Media: UK’s former PM challenged Putin Ukraine to remain outside NATO
In a phone call in the fall of 2021, former UK’s Prime Minister Boris Johnson directly challenged Vladimir Putin, saying that there is no reason to invade Ukraine. Ukraine won't be joining NATO anytime soon.
In his new book “War”, US journalist Bob Woodward, 81, reveals that Putin retorted, "What do you mean by anytime soon? When is that? Next month?" Boris reassured the Russian leader, "The reality is that Ukraine is not going to join in the foreseeable future." He believed Putin knew this but was attempting to provoke Western leaders into making a public statement, Caliber.Az reports via foreign media.

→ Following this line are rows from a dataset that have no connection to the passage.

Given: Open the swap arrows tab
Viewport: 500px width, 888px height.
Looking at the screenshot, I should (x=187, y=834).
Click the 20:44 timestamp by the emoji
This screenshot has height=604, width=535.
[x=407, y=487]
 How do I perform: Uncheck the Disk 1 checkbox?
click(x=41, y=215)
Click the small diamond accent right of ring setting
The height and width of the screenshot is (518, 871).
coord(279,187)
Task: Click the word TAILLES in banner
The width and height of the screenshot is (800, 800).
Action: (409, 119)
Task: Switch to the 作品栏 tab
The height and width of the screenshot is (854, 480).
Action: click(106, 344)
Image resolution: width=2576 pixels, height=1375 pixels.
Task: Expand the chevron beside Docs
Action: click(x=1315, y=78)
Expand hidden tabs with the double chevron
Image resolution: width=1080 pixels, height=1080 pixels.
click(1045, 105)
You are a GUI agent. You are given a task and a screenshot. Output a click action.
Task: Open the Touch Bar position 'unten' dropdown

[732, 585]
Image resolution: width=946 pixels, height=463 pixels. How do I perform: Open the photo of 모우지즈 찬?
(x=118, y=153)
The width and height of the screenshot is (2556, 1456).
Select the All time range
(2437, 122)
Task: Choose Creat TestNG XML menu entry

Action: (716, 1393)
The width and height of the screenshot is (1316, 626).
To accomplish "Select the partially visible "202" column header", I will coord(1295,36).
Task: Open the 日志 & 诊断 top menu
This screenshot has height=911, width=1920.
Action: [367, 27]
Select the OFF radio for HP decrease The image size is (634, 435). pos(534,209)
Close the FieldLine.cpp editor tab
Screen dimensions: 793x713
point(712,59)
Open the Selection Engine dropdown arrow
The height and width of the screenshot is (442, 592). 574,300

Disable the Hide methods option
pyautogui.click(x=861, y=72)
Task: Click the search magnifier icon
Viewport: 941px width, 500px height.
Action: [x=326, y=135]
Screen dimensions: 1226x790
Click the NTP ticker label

This pivotal conversation took place following the G20 Summit in Rome in October 2021, where Boris and other world leaders, including US President Joe Biden, French President Emmanuel Macron, German Chancellor Angela Merkel, and her soon-to-be successor Olaf Scholz, were secretly briefed on Russia's invasion plans. The meeting was held in a secure environment to prevent eavesdropping, during which President Biden cautioned, "We've all seen that the Russians have repositioned forces on the border as they did in April.
We now have insights into their thinking, planning, and plotting. What remains uncertain is whether they've decided to take action, but the gun is cocked." While Boris Johnson, having received similar briefings from MI6 and Defense Secretary Ben Wallace, found the intelligence “entirely credible,” Woodward’s upcoming book notes that both Macron and the German leaders were skeptical.
Woodward writes, “Perhaps it was Putin’s bluff, but Johnson believed it was monstrous of Putin to even consider such an action.” Boris viewed the situation as a “game” for Putin, who had the West trapped, but he insisted that publicly opposing NATO’s open-door policy for new members would be an “admission of defeat.” He privately expressed to a colleague that he regarded Putin as a “small, puckish lowlife.”
Just months later, on February 24, 2022, Russian forces invaded Ukraine, claiming it was a “special military operation.” However, their quick initial successes did not last, and now, more than two and a half years later, the conflict has resulted in hundreds of thousands of deaths.